To be upfront, I’m not a fan of BYOD. I like the idea of using work resources (and time) for work and using personal resources for personal life. But I do understand the practicality of it in some instances and I realize that the lines between personal and professional for many are much more blurred and not as easy to compartmentalize. However, many commenters in the poll stated that they’d only turn over the device if the employer was paying for it. And in the end, you have to make sure you are protecting your organization’s information and that you can do your due diligence if things go wrong.

You have to consider the risk

I remember when I started down the rabbit hole that is information security. I’d pose a question as to how we should address some particular infosec topic and the reply from whatever expert I was consulting about cybersecurity with would say “you have to consider the risk”. I hated that answer. Even today, when I give that same reply with complete belief in it, I sometimes feel that tinge of guilt like I’m giving a non-answer. But it’s the truth.

There is no one-size-fits-all answer to most information security questions, and especially this one. Each company has to weigh the business requirements and the associated risks to determine their own stance on the matter. Let’s consider a couple scenarios:

Company 1

Company 1 manages a lot of highly confidential information for its clients.
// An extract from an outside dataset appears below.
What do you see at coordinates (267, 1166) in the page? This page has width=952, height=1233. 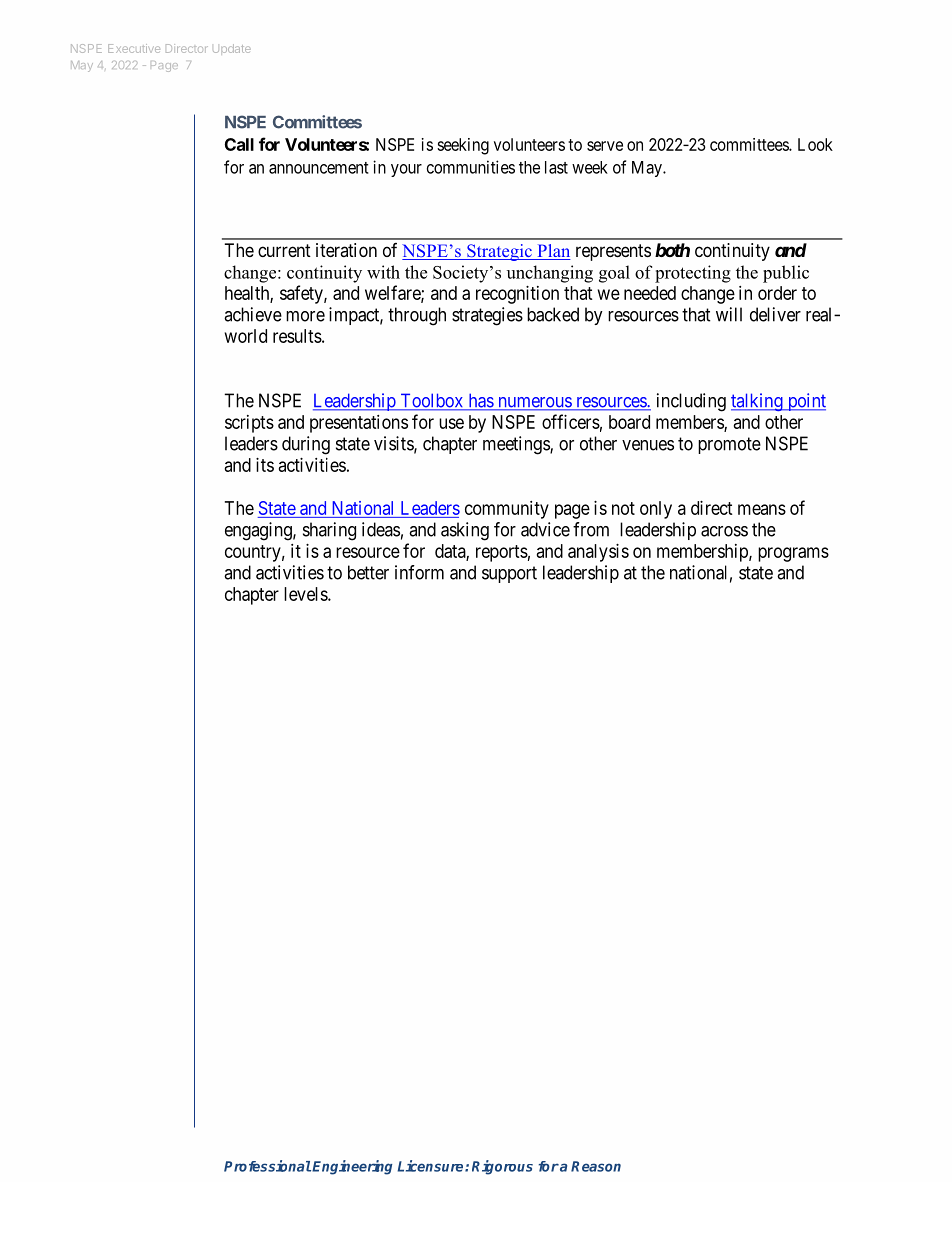 I see `Professional` at bounding box center [267, 1166].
If any of the managed data were compromised, it would result in substantial fines, legal woes, loss of reputation and, potentially, put the company out of business. There is a very strong business need to ensure all of the managed data, and all access to it, is tightly controlled and monitored. The risks of allowing employees to use their own personal devices to connect to the network exposes Company 1 to greater risk of loss of control of the data because they don’t have monitoring software, logging or hardening controls in place on the personally managed device. It is in the best interest of Company 1 to not allow BYOD and either enforce a device management solution for external email access or own mobile devices that access company email.

Company 2

Company 2 develops websites for its clients. The work is very seasonal and during peak periods they bring on contract developers to help manage the workload. All of the code repositories are managed in the cloud and the company has controls in place to manage each users’ access to the data based on whether they are working on a project. In this case, allowing users to use their own devices poses less risk. All of the data is managed in the cloud and no network access is required. Company 2 is best off allowing BYOD and having users sign-off on the ability for the company to access their devices for investigative purposes.

And, in the end, it all leads back to policies and training

My mantra, and not just because it’s what I love to do, is that policy and training – two pieces of infosec gold – can prevent a lot of future harm.


You have to define what is acceptable for mobile/BYOD for your organization (and enforce it). If you are allowing users to use personal devices, make sure you get a signed agreement that in the instance of an event, they are required to hand over their personal devices for an investigation. Better yet, implement an MDM (mobile device management) solution. If they refuse at the onset, you can work out an alternative solution early on (i.e. purchase a company device, remove access to network).


You then have to explain to your users why it’s important to have access to their devices (or have the ability to search their email or their browsing history, etc.). Privacy is still a concern for many and you want to make sure they understand what information you need access to and why. Walk them through potential breach scenarios and show them how information on their devices can help in an investigation. Explain the risks of mobile and BYOD and why the protections you are choosing are necessary.